|
Uzlaşmalar ülkesi olarak Avrupa

Bosna-Hersek Müslümanlarının Reisü'l-uleması Dr. Mustafa Tseriç, Batı ve İslam Dünyası'nın gergin ilişkilerinin dürtüsüyle, Avrupa Müslümanlarının Bildirgesi (Deklaraciju evropskih muslimana)'ni yazdı. Bildirgede, aralarındaki ilişkileri uyumlu hale getirmeleri için Avrupa topraklarında, Avrupa Birliği'nde ve Müslüman ülkelerde yaşayan Müslümanlara hitap edilmektedir. Bu aylarda, bu bildirge Batı Avrupa'daki İslâm merkezlerinde, Avrupa Parlamentosu'nda ve devletler veya hükümetlerin Avrupa kabinelerinde ve İslam Dünyası'nın en yüksek organlarında müzakere edilmektedir.

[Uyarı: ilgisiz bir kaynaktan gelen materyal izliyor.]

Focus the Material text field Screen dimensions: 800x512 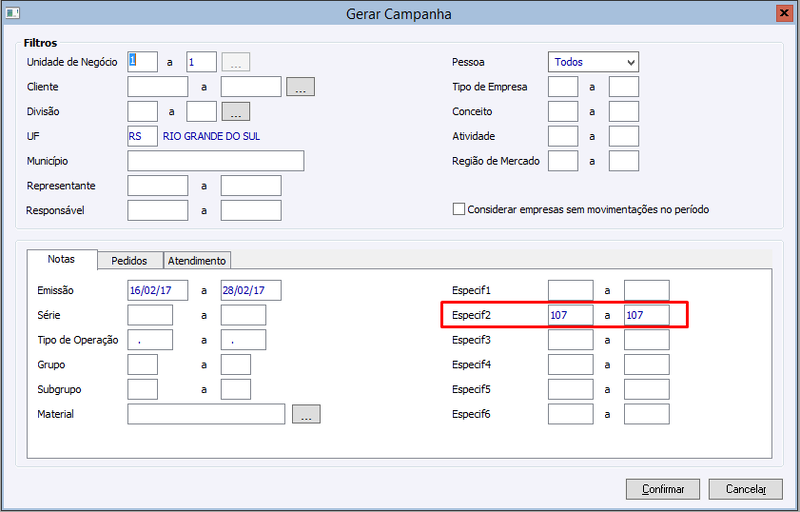pyautogui.click(x=206, y=414)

Öncelikle Londra merkezli Avrupa İslam Forumu'nun desteklediği Avrupa Müslümanlarının Bildirgesi'nin önerilen metni, şimdiye kadar dini ve diplomatik çevrelerde ve de Batı medyasında dikkate şayan bir akis buldu. Bu belge, hakkında yeni kitabında Amerika hükümetinin eski genel sekreteri Madlein Albright'ın da yazdığı, önde gelen politikacı ve Avrupa Birliği'nin çağdaş mimarı Javier Solana'yı özel bir dikkatle analiz etmektedir. Slovenya Cumhuriyeti eski Devlet Başkanı Milan Kuçan, söz konusu bu belgeyle ilgili görüşlerin- de şunları söylemektedir: "Avrupa Müslümanlarının Bildirgesi teklifinin şekillenmesi ve yayınlanması muhakkak ki tüm Avrupa ve Avrupalılara entelektüel, politik ve ruhanî bir meydan okumadır... Dr. Tseriç'in yerli Avrupa Müslüman Dünyası için zorlu gaileler ortamından gelen teklifini, Avrupa'nın çağdaş görünümünün ve onun her gün daha da bağımlı hale gelen ve globalleşen dünyadaki rolünün şekillenmesinde önemli bir katkı olarak da görüyorum..."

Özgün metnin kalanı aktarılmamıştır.